**** PROVIDED RECORDS ****
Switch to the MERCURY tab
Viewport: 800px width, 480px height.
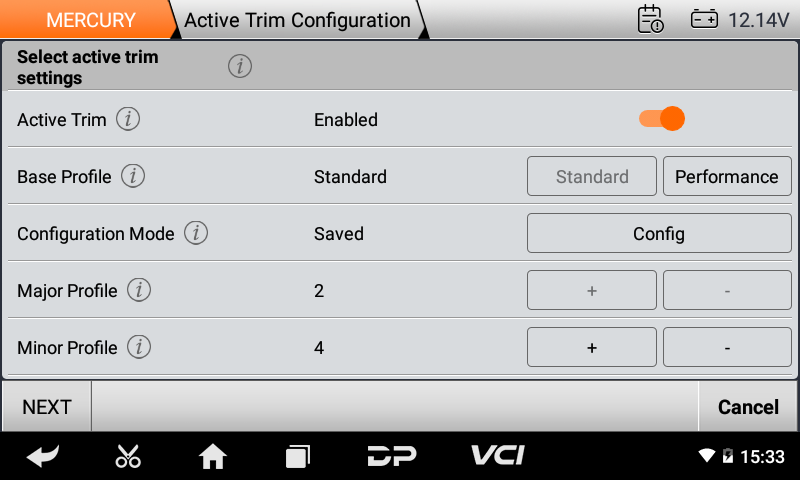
****
**** PROVIDED RECORDS ****
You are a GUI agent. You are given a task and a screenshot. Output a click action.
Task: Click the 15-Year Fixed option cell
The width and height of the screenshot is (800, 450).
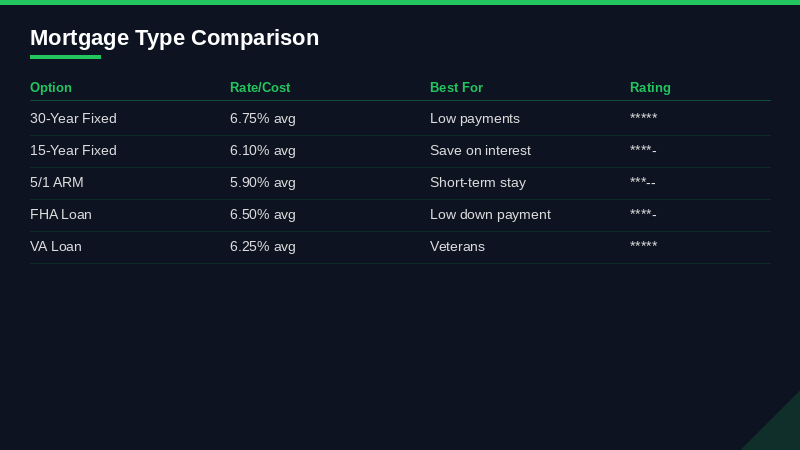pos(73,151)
****
**** PROVIDED RECORDS ****
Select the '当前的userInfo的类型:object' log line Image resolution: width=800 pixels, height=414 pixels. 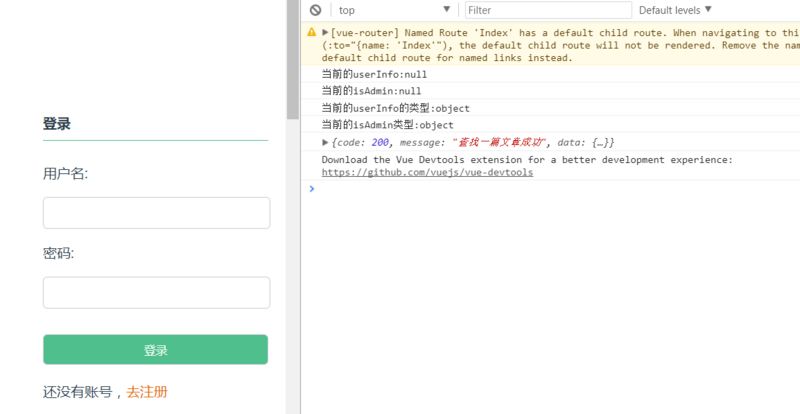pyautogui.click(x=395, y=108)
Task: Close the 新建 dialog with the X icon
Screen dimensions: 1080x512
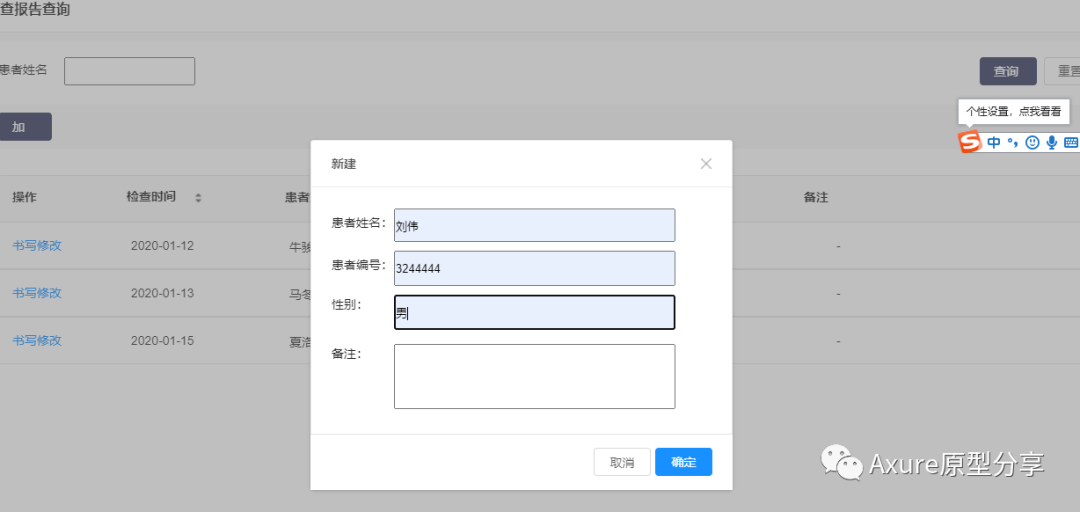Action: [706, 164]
****
- WHAT YOU ARE ASKED TO DO -
Copy out everything from the line containing "Switch to the MERCURY tab" down to the line containing "Viewport: 800px width, 480px height.", with both of those lines included.

- WRITTEN SOLUTION -
Switch to the MERCURY tab
Viewport: 800px width, 480px height.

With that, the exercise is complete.